On Thu, Dec 17, 2009 at 12:58 PM, Ian Hickson <i...@hixie.ch> wrote:

> With CORS, I can trivially (one line in the .htaccess file for my site)
> make sure that no sites can use XBL files from my site other than my
> sites. My sites don't do any per-user tracking; doing that would involve
> orders of magnitude more complexity.
>

I was debating about one particular use case, and this one that you're
talking about now is completely different.  I can propose a different
solution for this case, but I think someone will just change the use case
again to make my new solution look silly, and we'll go in circles.


> How can an origin voluntarily identify itself in an unspoofable fashion?
> Without running scripts?
>

It can't.  My point was that for simple non-security-related statistics
gathering, spoofing is not a big concern.  People can spoof browser UA
strings but we still gather statistics on them.

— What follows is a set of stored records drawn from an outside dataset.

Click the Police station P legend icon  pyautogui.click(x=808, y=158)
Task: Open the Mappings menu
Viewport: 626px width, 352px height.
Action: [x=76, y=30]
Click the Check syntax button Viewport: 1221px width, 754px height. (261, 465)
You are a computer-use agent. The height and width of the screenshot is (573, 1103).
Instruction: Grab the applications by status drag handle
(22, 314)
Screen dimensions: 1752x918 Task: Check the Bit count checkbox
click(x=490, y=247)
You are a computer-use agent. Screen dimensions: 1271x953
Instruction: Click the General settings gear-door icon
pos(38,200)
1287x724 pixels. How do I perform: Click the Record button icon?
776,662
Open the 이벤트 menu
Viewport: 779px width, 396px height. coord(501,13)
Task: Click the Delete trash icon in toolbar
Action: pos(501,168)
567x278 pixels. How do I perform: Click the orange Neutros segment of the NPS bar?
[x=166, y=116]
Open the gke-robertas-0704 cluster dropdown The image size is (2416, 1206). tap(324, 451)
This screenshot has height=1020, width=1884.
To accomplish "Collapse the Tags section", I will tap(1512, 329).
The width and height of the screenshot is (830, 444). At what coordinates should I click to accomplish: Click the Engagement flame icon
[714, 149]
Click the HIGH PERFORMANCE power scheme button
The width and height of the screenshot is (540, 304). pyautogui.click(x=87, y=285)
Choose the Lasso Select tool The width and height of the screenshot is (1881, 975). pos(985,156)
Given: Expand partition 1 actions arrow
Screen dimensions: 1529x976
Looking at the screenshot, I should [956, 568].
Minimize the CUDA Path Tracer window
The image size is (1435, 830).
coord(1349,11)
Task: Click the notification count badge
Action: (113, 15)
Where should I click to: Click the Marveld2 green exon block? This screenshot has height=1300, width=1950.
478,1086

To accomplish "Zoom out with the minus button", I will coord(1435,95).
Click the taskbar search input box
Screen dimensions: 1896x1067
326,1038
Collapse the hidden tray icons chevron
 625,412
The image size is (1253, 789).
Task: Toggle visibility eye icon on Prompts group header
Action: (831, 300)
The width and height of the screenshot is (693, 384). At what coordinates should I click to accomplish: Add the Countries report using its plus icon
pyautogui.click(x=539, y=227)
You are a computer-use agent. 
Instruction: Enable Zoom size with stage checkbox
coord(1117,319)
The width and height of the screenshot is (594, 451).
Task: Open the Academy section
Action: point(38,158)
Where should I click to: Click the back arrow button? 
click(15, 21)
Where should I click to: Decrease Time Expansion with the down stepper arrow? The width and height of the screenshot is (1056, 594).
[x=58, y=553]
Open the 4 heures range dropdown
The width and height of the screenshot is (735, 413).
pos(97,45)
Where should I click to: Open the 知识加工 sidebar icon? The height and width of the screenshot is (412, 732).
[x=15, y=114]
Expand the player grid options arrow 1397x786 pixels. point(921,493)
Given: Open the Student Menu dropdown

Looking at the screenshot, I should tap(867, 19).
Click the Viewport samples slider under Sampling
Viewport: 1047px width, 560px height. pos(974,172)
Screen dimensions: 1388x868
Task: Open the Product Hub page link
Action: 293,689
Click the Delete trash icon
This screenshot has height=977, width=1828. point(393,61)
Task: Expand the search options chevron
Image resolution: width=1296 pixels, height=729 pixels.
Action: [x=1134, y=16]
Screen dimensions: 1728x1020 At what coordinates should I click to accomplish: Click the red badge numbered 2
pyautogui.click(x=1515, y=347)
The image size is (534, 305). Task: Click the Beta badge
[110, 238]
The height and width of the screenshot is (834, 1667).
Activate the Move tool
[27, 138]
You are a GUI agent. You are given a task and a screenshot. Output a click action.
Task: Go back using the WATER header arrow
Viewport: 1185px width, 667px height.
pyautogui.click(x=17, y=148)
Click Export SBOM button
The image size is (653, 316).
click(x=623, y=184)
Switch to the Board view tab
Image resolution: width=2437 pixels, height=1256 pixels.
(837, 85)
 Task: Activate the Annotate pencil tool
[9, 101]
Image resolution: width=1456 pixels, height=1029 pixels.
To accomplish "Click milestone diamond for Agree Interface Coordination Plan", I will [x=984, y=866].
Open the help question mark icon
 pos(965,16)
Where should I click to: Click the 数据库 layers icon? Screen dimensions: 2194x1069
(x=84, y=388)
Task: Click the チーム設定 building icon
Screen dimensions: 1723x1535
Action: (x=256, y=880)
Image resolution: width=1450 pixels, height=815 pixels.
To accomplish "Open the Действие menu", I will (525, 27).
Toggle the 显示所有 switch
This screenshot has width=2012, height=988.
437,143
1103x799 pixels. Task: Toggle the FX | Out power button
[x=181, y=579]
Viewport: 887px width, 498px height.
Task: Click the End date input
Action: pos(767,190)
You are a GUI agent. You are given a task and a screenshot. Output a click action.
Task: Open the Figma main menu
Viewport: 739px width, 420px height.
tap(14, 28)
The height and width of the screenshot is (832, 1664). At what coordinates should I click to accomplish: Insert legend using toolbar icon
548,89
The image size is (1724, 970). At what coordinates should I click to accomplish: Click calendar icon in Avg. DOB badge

> I have no problem with offering a feature like UM in CORS. My objection is
> to making the simple cases non-trivial, e.g. by never including Origin
> headers in any requests.
>

Personally I'm not actually arguing against standardizing CORS.  What I'm
arguing is that UM is the natural solution for software designed in an
object-oriented, loosely-coupled way.  I'm also arguing that loosely-coupled
object-oriented systems are more powerful and better for users.